Zoe, Kate, and Jack met when they were nineteen and recruited to compete for the elite British Cycling team. In this sport, time is their greatest rival—a fraction of a second could mean the difference between going home with the win, and just going home.

Fast-forward thirteen years and Zoe—a two-time Olympic Gold medalist—has enjoyed the most success in her career out of the three, but at the cost of nearly every personal relationship in her life. Kate has sacrificed two Olympic games to raise her daughter, Sophie—an eight-year-old with leukemia who escapes her illness with dreams of the Death Star and of battling alongside Han Solo. And Jack has fought valiantly to balance his career with being an attentive father to Sophie and a committed husband to Kate. As the three athletes start training for the London Summer Games, Sophie’s condition worsens and the stakes rise: both women will be tested to their physical and emotional limits. They must ask themselves the question:
What would you sacrifice for the people you love, if it meant giving up the thing that was most important to you in the world?

Echoing the adrenaline-fueled rush of a race around the Velodrome track,
Gold
is a pulse-pounding examination of the choices we make when lives are at stake and when victory is on the line.
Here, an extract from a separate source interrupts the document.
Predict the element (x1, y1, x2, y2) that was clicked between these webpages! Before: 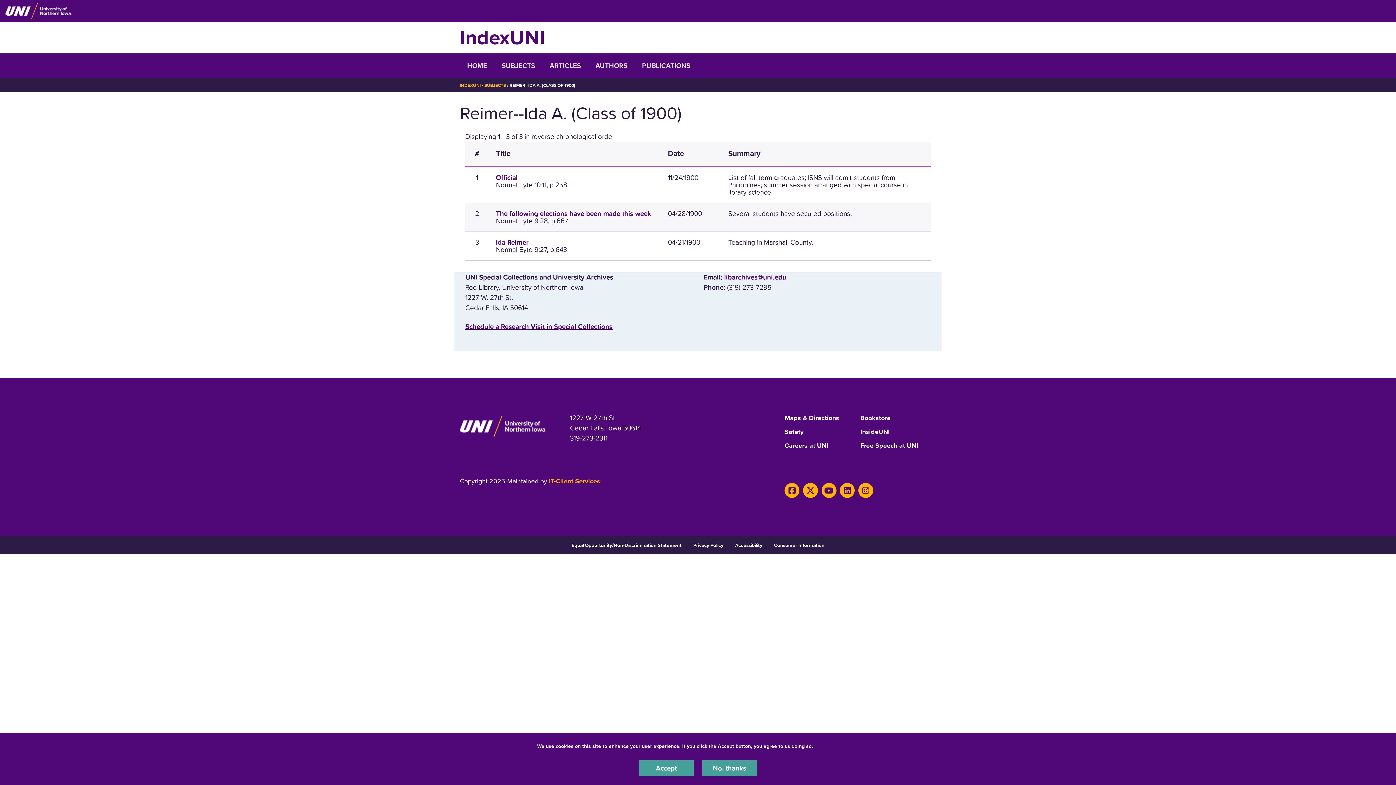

Topics & Questions for Discussion

1. Discuss the opening scene of
Gold
where Kate and baby Sophie are watching Zoe win the gold at the 2004 Olympics. What did you learn about Kate’s personality as a wife, mother, and athlete in this one scene? How does this scene set the stage for the rest of the novel?

2. According to Sophie, “You could play boys’ games like
Star Wars
that had fighting and spaceships and made you look tough, even if you weren’t tough enough to ride a bike.” Consider Sophie’s obsession with
Star Wars
. What attracts her to these movies? What does she have to prove by playing “tough” boys’ games?
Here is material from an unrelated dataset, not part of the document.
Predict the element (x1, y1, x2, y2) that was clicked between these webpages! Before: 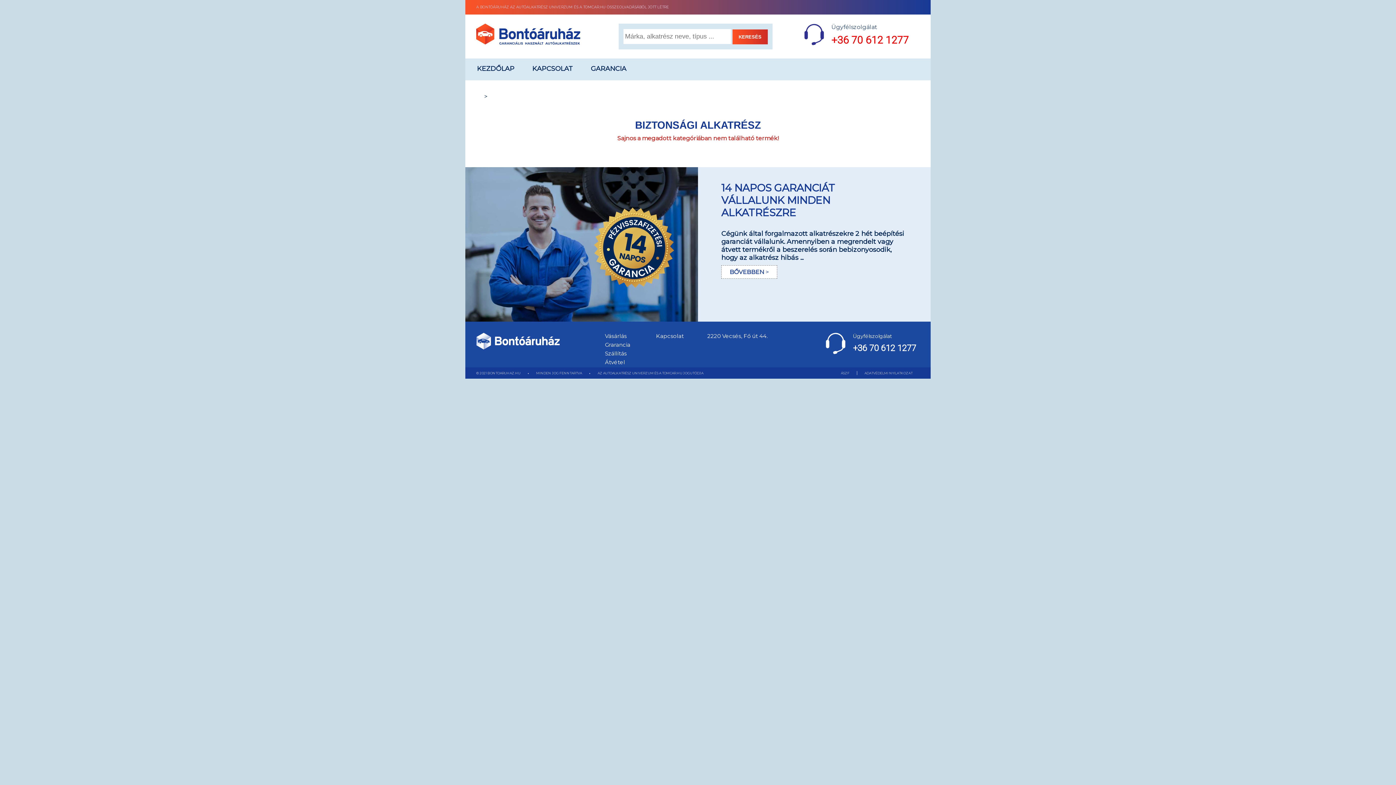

3. Consider Tom’s first impressions of his two star athletes: “Bit by bit, race by race, year by year, a girl like Zoe would stay afloat in the sport while Kate slowly sank under the weight of real life. Tom had seen it a hundred times.” How well does Tom predict their career successes and failures? In what ways does he underestimate Kate?
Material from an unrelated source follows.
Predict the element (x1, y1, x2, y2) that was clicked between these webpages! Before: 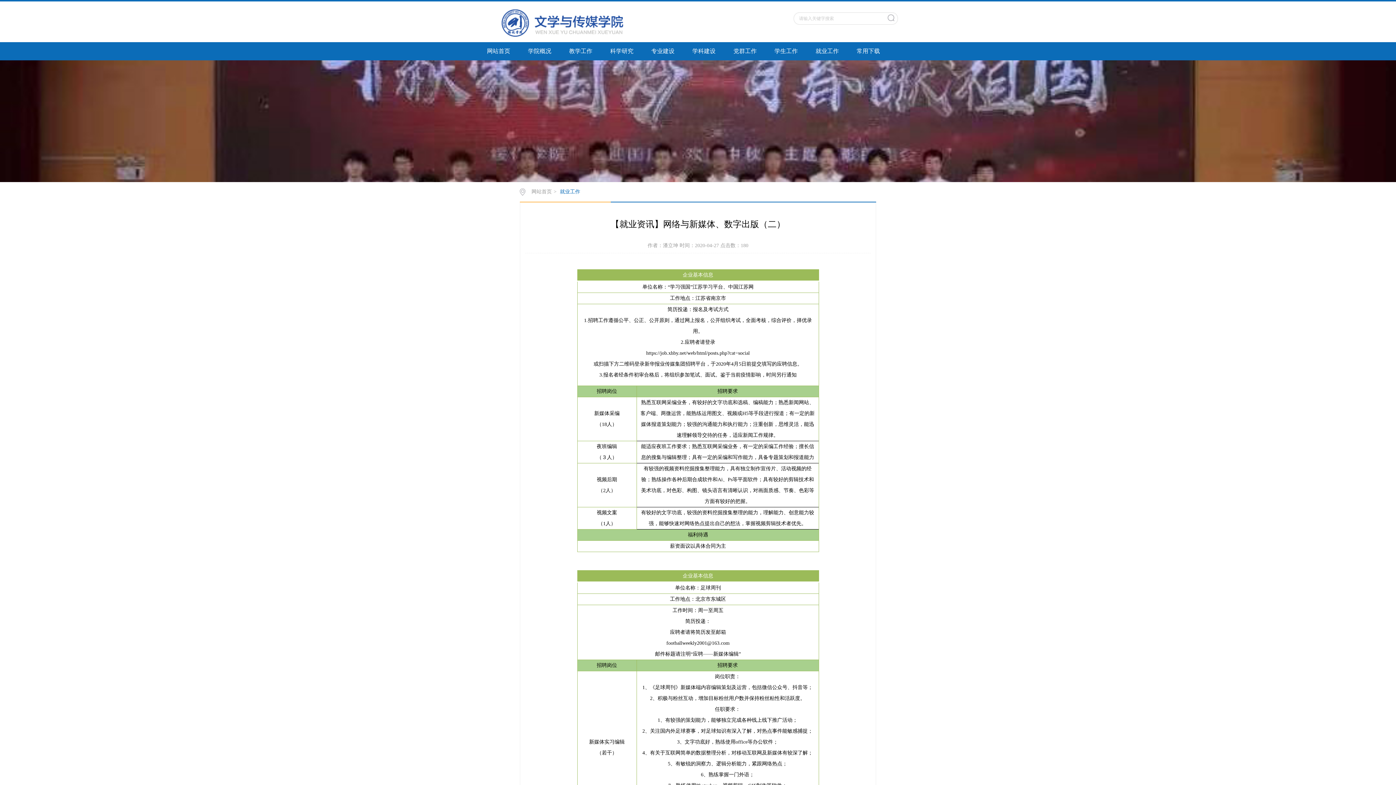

4. When Tom watches his group of teen recruits, he notices “Kate’s latent strength, and Zoe’s perfect flow, and Jack’s incandescent energy.” Compare Kate, Zoe, and Jack’s athletic strengths to their personalities. How do Kate’s strength, Zoe’s flow, and Jack’s energy help them face everyday life off the track?

5. Compare how Zoe and Kate handle the costs and benefits of being Olympic athletes. How does the press treat each of them? How do Zoe and Kate handle the media attention? What could they learn from the other about fame?